(Word and element location data)
/---

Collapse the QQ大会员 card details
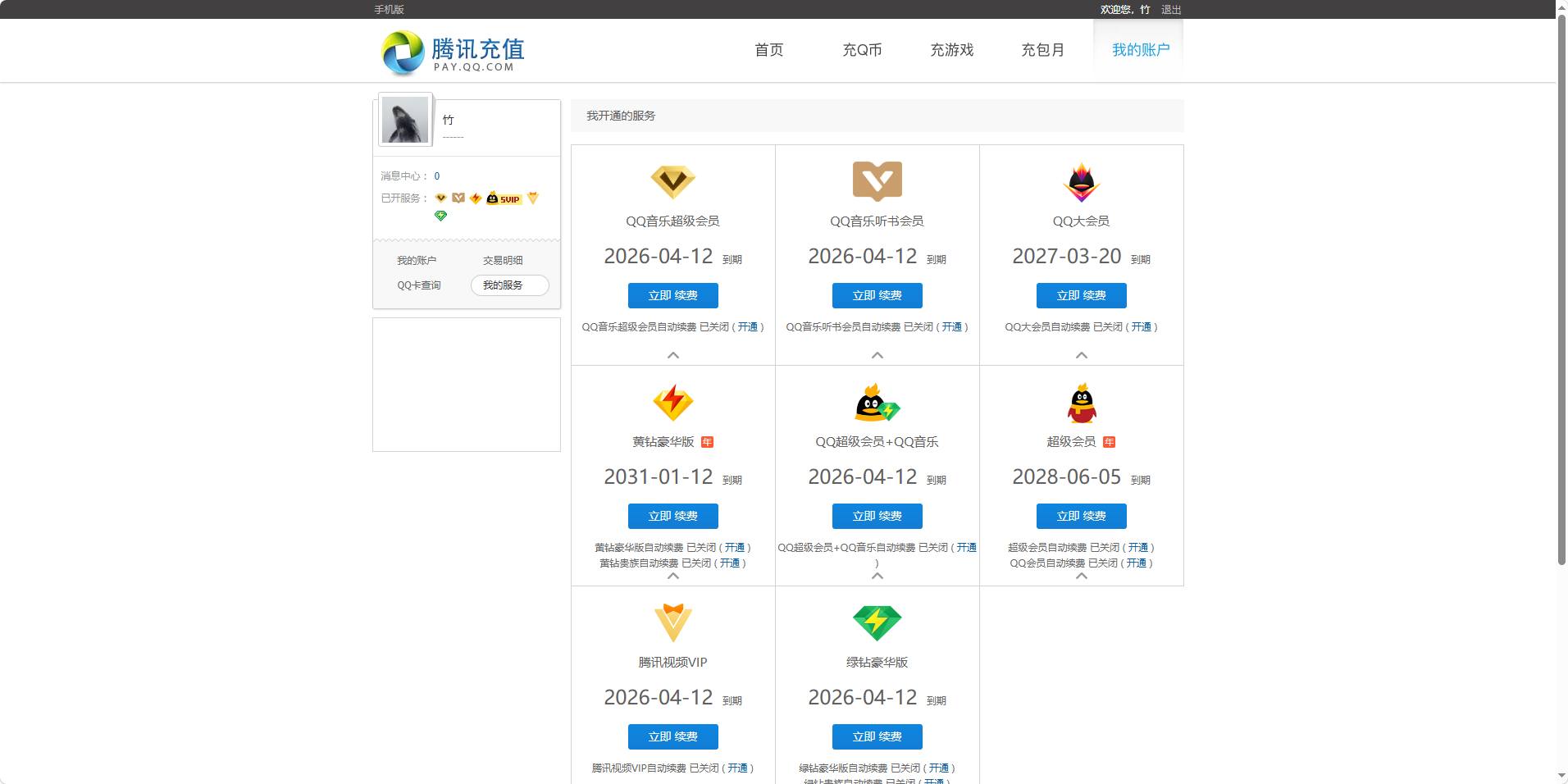Viewport: 1568px width, 784px height. [x=1082, y=355]
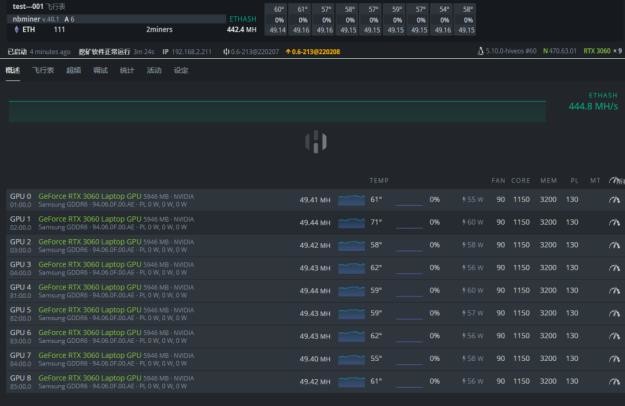The height and width of the screenshot is (406, 625).
Task: Switch to the 概述 tab
Action: (x=13, y=71)
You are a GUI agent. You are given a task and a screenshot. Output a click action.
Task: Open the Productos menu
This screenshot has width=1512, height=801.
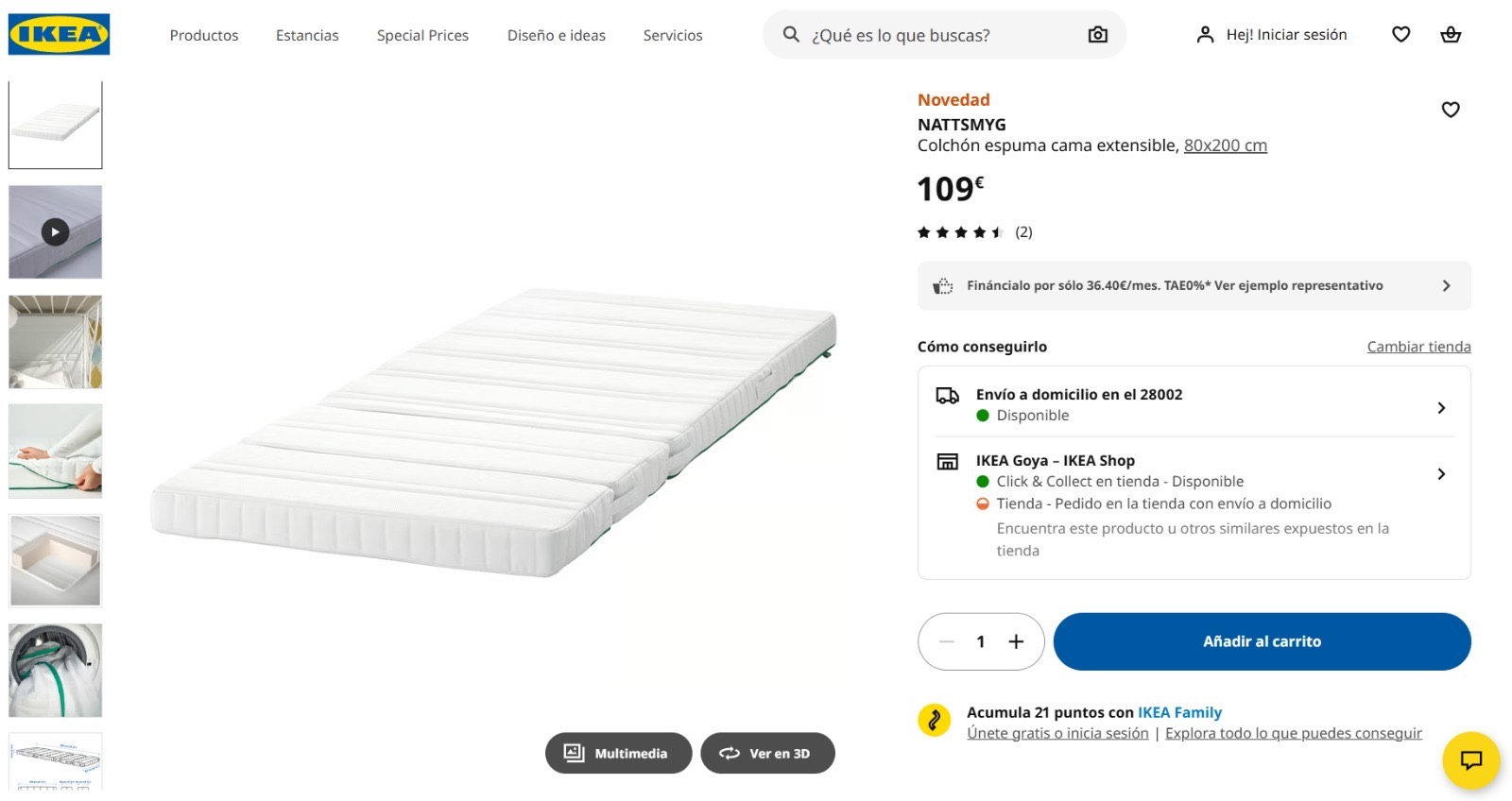click(x=204, y=35)
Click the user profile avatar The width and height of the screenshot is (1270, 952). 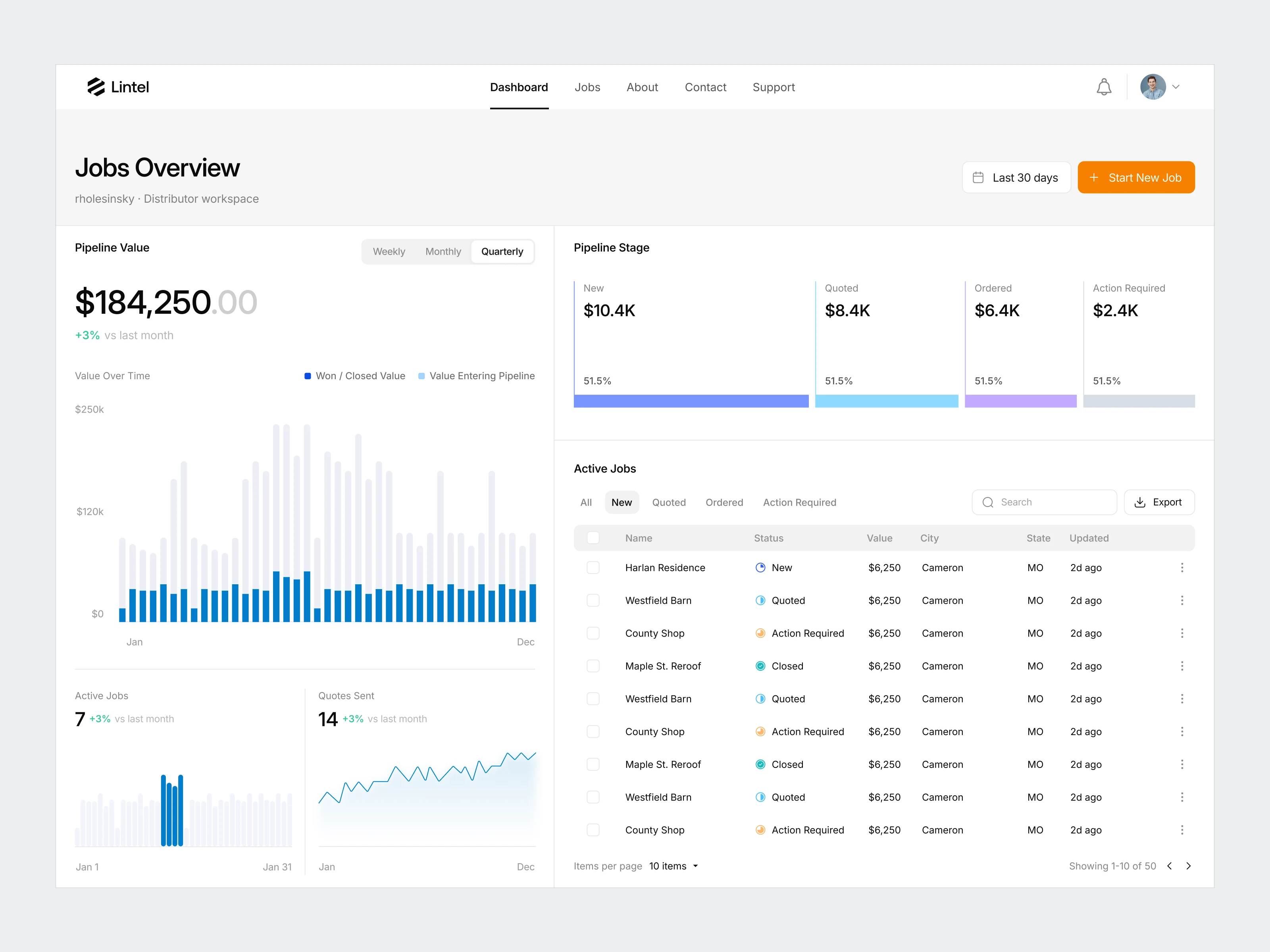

\---

Reproduce the lines above word for word, omitting the pictures.

**FINAL RESULT:**
Collapse the QQ大会员 card details
Viewport: 1568px width, 784px height. [x=1082, y=355]
The height and width of the screenshot is (406, 625).
Task: Switch to the 概述 tab
Action: (x=13, y=71)
You are a GUI agent. You are given a task and a screenshot. Output a click action.
Task: Open the Productos menu
This screenshot has width=1512, height=801.
click(x=204, y=35)
Click the user profile avatar The width and height of the screenshot is (1270, 952). 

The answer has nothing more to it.